Enhanced Cavity Optomechanics with Quantum-well Exciton Polaritons

TL;DR

This paper theoretically demonstrates that semiconductor microresonators with quantum wells can significantly enhance polariton-phonon interactions, enabling near-unity quantum cooperativity and affecting mechanical motion control.

Contribution

It introduces a method to boost polariton-phonon interactions in semiconductor resonators, surpassing traditional optomechanical coupling levels.

Findings

Polariton-phonon interactions are enhanced by two orders of magnitude.

Near-unity single-polariton quantum cooperativity is achievable.
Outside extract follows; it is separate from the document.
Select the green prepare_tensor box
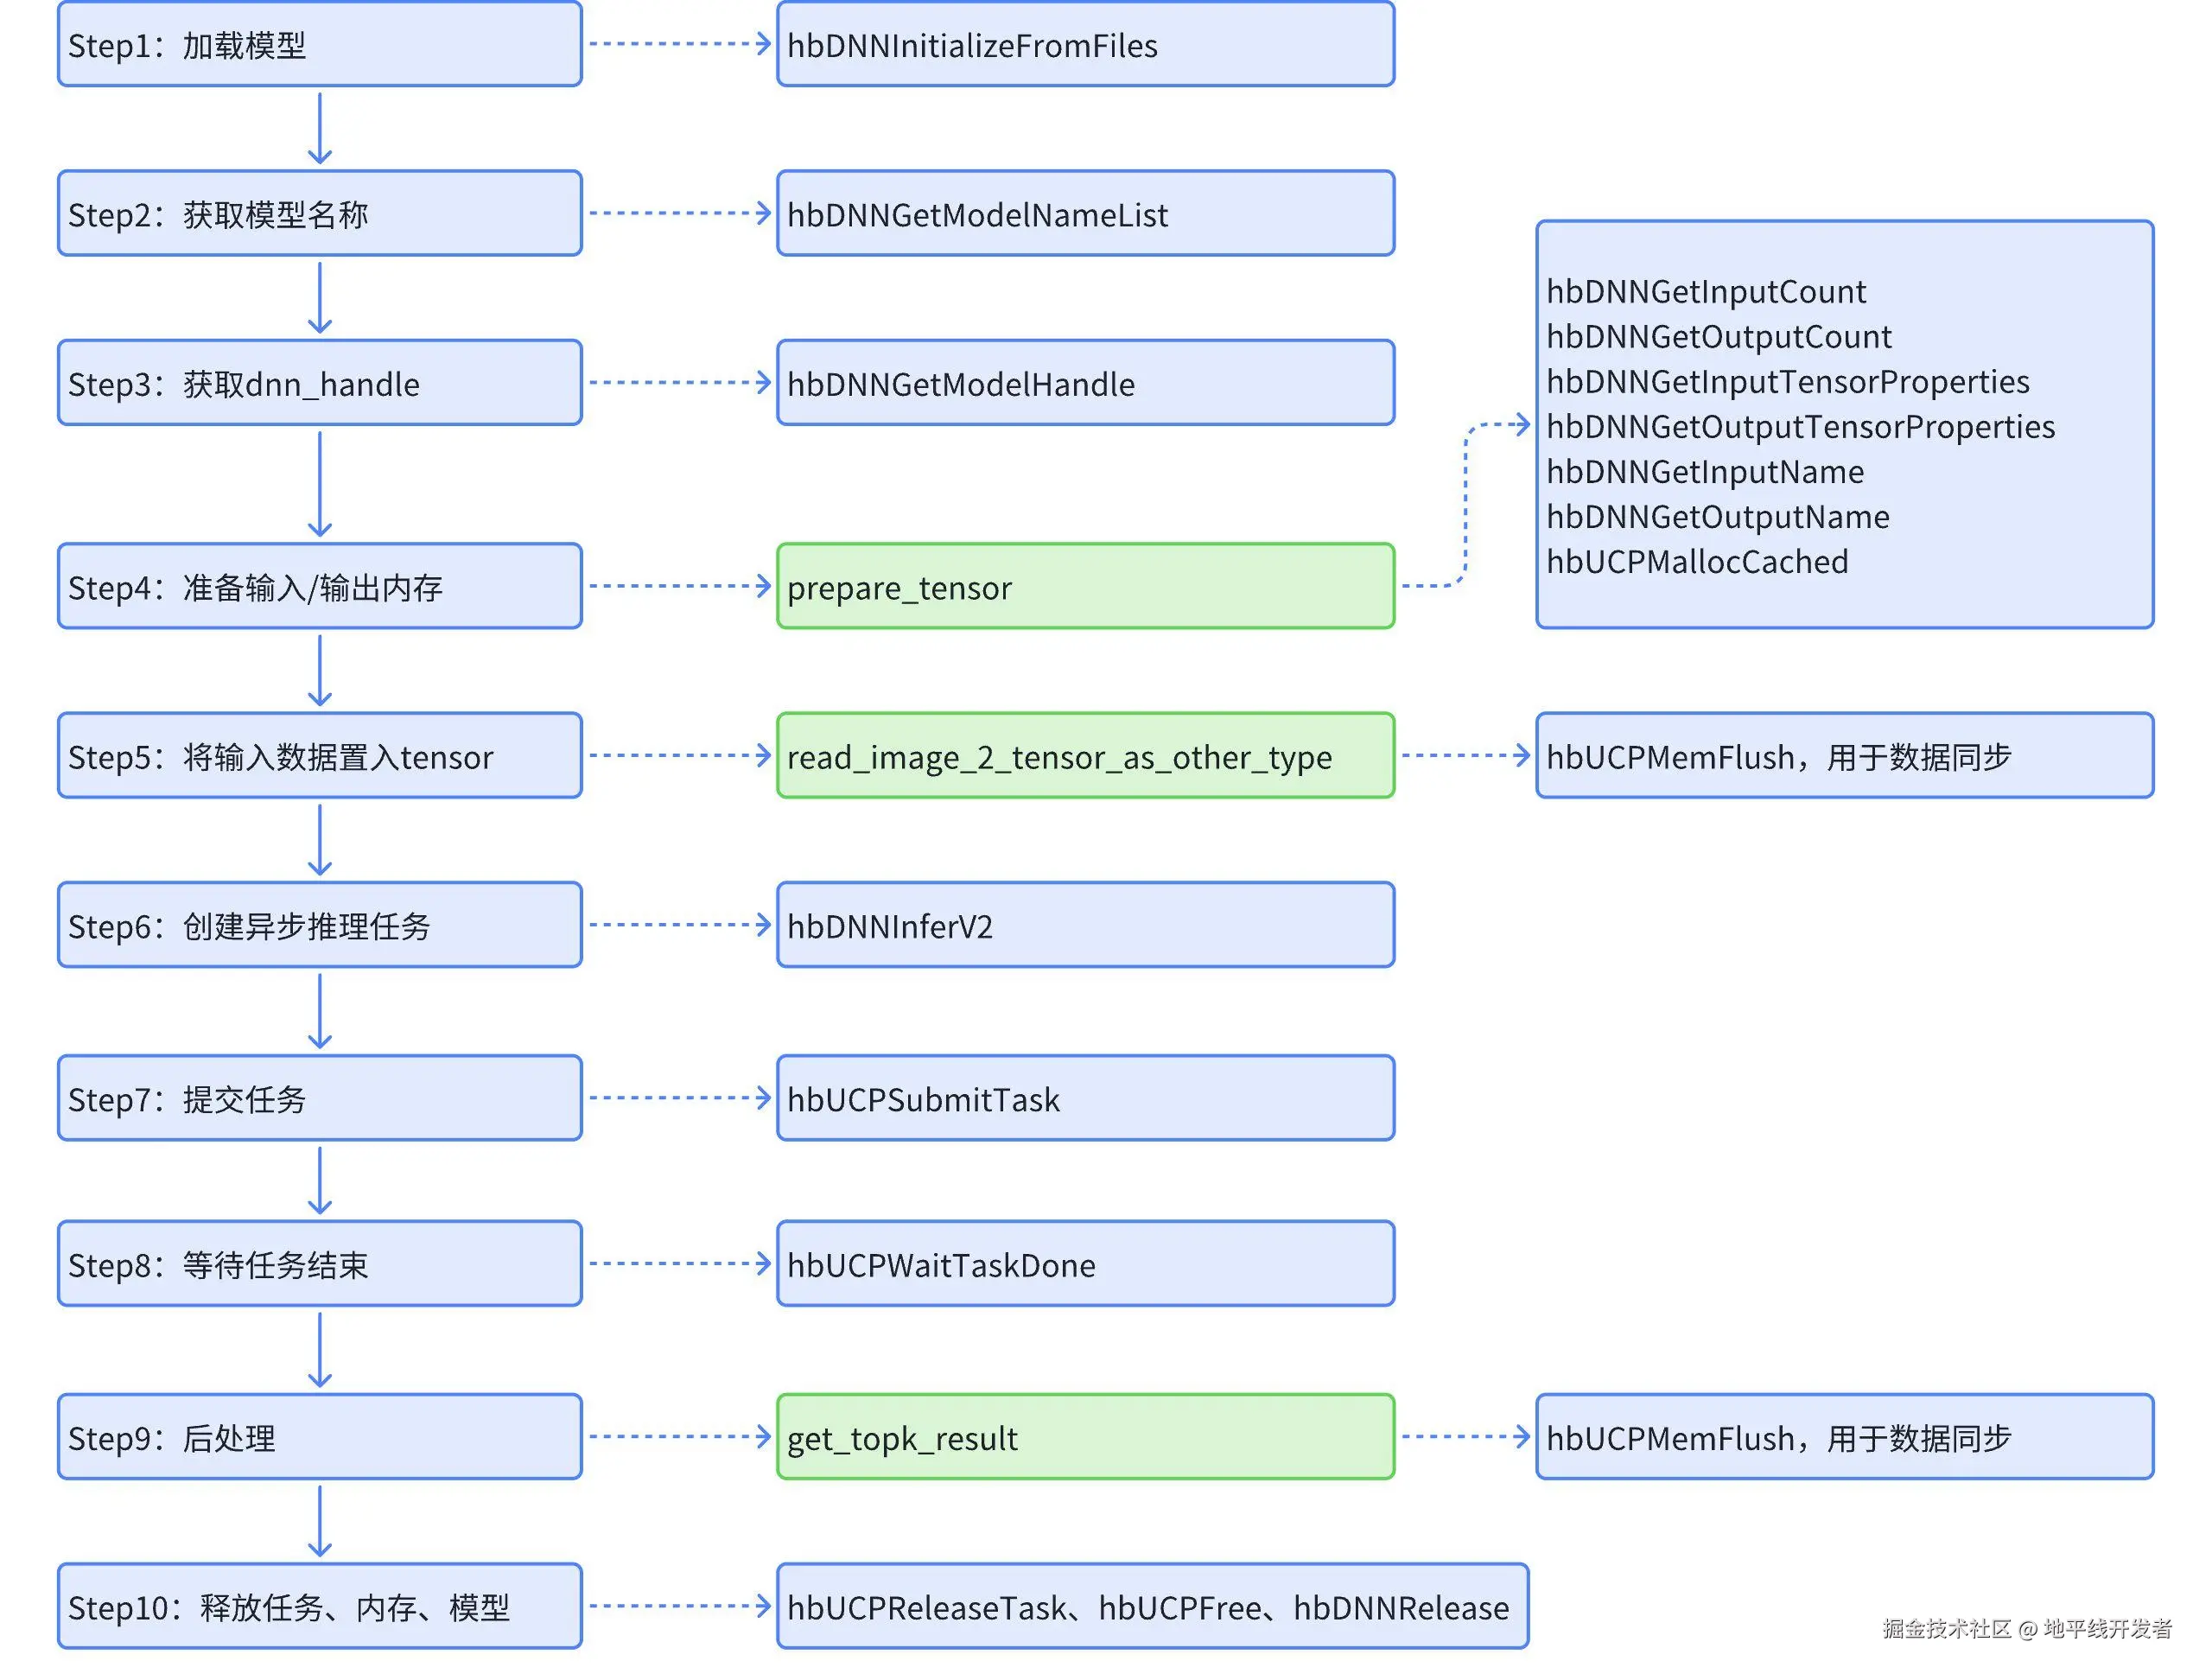Image resolution: width=2212 pixels, height=1680 pixels. pyautogui.click(x=1085, y=587)
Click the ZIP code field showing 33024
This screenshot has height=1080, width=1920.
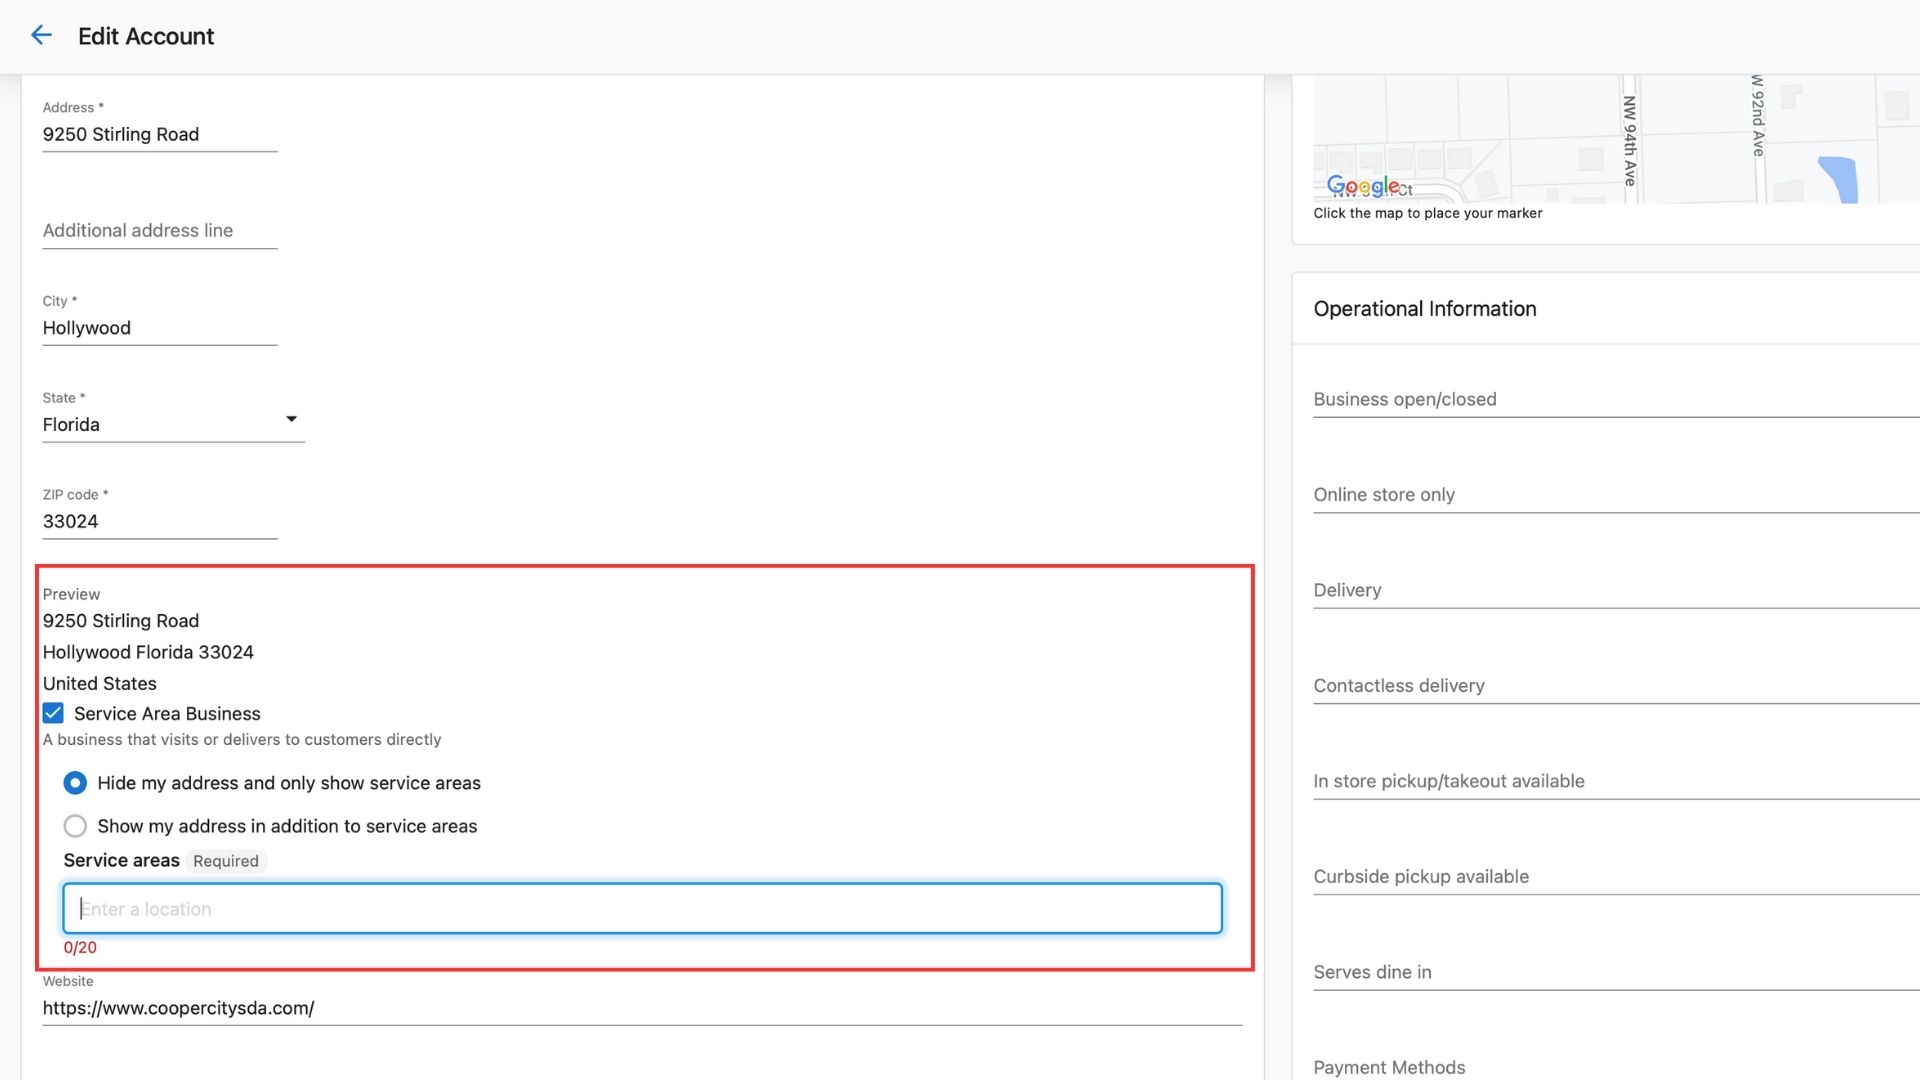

Polariton nonlinearities influence mechanical cooling and amplification.

Abstract

Semiconductor microresonators embedding quantum wells can host tightly confined and mutually interacting excitonic, optical and mechanical modes at once. We theoretically investigate the case where the system operates in the strong exciton-photon coupling regime, while the optical and excitonic resonances are parametrically modulated by the interaction with a mechanical mode. Owing to the large exciton-phonon coupling at play in semiconductors, we predict an enhancement of polariton-phonon interactions by two orders of magnitude with respect to mere optomechanical coupling: a near-unity single-polariton quantum cooperativity is within reach for current semiconductor resonator platforms. We further analyze how polariton nonlinearities affect dynamical back-action, modifying the capability to cool or amplify the mechanical motion.